Jury Panels • Divide the array into panels of twelve for general voir dire. • Assign them to a specific numbered panel. We also assign individual juror numbers since the Clerk organizes the questionnaires using the juror numbers.
Panel Arrangement for Voir Dire • You can place a panel of 12 in the jury box and a panel in the court room viewing space for purposes of administering initial oaths and orientation as well as for general questioning by the attorneys. • However for individual questions the attorneys have a right to question panels of 12 in the jury box.

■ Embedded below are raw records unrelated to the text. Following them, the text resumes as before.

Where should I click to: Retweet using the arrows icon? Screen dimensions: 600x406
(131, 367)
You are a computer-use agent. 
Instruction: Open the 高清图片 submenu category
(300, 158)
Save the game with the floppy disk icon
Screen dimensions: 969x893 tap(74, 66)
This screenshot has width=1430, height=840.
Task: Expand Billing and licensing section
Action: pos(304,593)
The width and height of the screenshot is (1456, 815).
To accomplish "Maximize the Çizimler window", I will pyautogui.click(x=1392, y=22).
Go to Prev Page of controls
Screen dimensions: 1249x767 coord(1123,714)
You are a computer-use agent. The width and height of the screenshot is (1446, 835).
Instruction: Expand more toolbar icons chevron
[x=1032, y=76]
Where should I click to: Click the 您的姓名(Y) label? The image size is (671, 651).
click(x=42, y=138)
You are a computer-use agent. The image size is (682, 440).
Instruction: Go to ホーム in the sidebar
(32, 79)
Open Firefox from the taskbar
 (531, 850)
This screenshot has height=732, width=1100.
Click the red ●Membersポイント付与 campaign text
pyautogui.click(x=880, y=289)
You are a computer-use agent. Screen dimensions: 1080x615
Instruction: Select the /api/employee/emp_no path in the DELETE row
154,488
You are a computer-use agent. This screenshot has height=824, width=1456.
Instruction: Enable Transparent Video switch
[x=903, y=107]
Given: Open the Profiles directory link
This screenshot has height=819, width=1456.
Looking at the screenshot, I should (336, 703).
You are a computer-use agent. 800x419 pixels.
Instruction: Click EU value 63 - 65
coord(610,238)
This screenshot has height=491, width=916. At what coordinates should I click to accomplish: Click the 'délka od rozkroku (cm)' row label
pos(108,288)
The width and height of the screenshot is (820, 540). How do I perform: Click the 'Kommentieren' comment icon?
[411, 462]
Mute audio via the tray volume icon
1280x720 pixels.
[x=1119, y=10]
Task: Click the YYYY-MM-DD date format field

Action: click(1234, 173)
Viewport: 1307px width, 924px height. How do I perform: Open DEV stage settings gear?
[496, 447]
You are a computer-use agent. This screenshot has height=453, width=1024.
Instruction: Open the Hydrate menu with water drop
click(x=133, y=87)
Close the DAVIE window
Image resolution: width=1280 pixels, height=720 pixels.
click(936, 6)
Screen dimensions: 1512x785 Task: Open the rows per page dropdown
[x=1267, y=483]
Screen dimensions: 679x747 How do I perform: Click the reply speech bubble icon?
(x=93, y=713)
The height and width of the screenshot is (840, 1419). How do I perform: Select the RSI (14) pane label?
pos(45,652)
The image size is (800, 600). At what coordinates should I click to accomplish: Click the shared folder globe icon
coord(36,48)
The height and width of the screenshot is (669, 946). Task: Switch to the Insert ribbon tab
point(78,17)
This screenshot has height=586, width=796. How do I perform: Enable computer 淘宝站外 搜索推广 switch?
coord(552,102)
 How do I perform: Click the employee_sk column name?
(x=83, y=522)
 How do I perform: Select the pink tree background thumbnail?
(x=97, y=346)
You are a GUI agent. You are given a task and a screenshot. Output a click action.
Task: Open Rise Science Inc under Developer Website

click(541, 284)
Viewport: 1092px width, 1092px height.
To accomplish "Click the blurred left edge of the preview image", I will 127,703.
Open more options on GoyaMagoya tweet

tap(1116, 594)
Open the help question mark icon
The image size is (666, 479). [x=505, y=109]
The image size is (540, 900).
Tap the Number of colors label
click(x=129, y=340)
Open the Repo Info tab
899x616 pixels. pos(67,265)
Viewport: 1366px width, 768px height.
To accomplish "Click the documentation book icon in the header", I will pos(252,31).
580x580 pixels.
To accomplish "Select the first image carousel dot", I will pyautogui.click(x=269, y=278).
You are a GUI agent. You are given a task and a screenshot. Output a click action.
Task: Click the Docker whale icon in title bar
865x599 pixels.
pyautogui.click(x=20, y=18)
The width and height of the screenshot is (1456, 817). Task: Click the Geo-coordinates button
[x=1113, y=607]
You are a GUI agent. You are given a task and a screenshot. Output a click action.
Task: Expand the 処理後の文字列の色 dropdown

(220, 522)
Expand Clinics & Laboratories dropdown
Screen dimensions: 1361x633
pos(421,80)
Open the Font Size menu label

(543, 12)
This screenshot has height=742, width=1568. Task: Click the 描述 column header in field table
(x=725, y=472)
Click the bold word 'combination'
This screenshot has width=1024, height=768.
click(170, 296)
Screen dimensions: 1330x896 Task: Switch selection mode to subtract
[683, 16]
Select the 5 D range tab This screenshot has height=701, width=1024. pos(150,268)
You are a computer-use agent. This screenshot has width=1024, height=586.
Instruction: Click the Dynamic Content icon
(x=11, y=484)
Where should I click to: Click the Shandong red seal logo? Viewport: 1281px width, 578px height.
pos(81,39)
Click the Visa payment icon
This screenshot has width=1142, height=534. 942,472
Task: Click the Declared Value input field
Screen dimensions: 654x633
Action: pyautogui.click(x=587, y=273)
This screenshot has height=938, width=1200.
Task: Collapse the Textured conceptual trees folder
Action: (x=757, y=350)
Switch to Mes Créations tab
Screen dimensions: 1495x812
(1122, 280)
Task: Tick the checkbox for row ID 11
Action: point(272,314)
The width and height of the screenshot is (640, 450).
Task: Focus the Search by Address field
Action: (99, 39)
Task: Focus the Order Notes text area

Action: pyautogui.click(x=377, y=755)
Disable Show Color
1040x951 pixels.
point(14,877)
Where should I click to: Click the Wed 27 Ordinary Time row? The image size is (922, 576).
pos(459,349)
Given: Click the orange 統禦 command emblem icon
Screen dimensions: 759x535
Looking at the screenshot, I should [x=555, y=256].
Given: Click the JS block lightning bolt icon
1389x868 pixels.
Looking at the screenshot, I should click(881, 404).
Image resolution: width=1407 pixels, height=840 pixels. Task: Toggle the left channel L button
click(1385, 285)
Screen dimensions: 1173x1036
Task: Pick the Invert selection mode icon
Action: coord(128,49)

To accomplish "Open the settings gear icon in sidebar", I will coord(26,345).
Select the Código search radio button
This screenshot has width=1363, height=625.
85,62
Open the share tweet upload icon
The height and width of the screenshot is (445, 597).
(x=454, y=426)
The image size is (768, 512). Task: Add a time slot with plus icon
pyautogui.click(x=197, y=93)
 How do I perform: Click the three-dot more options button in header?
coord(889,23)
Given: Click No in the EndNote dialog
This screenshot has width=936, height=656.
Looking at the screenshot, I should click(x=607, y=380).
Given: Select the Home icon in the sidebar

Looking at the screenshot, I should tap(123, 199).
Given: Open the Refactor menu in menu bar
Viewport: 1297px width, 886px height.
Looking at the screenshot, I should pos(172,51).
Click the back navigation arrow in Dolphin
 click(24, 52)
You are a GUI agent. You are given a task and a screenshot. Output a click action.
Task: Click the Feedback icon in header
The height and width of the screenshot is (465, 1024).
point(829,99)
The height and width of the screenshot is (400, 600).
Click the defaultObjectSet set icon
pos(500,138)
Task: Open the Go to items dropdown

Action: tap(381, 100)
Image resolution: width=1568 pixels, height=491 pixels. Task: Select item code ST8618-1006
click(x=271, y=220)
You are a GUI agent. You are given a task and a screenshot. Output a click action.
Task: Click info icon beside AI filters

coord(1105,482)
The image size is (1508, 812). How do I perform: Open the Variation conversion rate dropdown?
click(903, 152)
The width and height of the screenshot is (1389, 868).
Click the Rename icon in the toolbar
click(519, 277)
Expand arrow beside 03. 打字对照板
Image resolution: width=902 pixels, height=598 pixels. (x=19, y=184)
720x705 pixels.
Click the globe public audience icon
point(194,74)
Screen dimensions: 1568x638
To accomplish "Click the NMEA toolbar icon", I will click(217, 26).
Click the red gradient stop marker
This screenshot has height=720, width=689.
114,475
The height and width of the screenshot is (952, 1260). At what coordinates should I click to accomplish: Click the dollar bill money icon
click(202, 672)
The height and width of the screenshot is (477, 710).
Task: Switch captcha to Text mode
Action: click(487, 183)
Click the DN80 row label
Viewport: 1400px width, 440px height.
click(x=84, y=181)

Jury Questionnaires • If you allow questionnaires, you will need them with you on the bench and organized into notebooks based upon each juror’s assigned number. • If the questionnaires are mailed out in advance, realize that they are coming back unsworn.
Preliminary Oath Before commencing voir dire, each panel shall be administered the following oath by the trial judge or the clerk of court: • You shall give true answers to all questions as may be asked by the court and its authority, including all questions asked by the parties or their attorneys, concerning your qualifications as jurors in the case of ____________. So help you god. O.C.G.A. § 15-12-132
Voir Dire Examination – General • Rule 10.1 of the Uniform Rules for the Superior Courts provides in part as follows: • The Court may propound, or cause to be propounded by counsel, such questions of the jurors as provided in O.C.G.A. § 15-12-133; however, the form, time required and number of such questions is within the discretion of the court. The court may require that questions be asked once only to the full array of the jurors, rather than to every juror – one at a time – provided that the question be framed and the response given in a manner that will provide the propounder with an individual response prior to the interposition of challenge. Hypothetical questions are discouraged, but may be allowed in the discretion of the court. It is improper to ask how a juror would act in certain contingencies or on a certain hypothetical state of facts. No question shall be framed so as to require a response from a juror which might amount to a prejudgment of the action. Questions calling for an opinion by a juror on matters are improper. The court will exclude questions which have been answered in substance previously by the same juror. It is discretionary with the court to permit examination of each juror without the presence of the remainder of the panel. Objections to the mode and conduct of voir dire must be raised promptly or they will be regarded as waived.
Preliminary Voir Dire Questions • The Judge should ask the following questions which might determine a juror’s disqualification in a case. • Are you related by blood or marriage to any party interested in the result of this case, namely ___________,_____________,______, or __________? • Are you, this day, a resident of ____________ County, Georgia?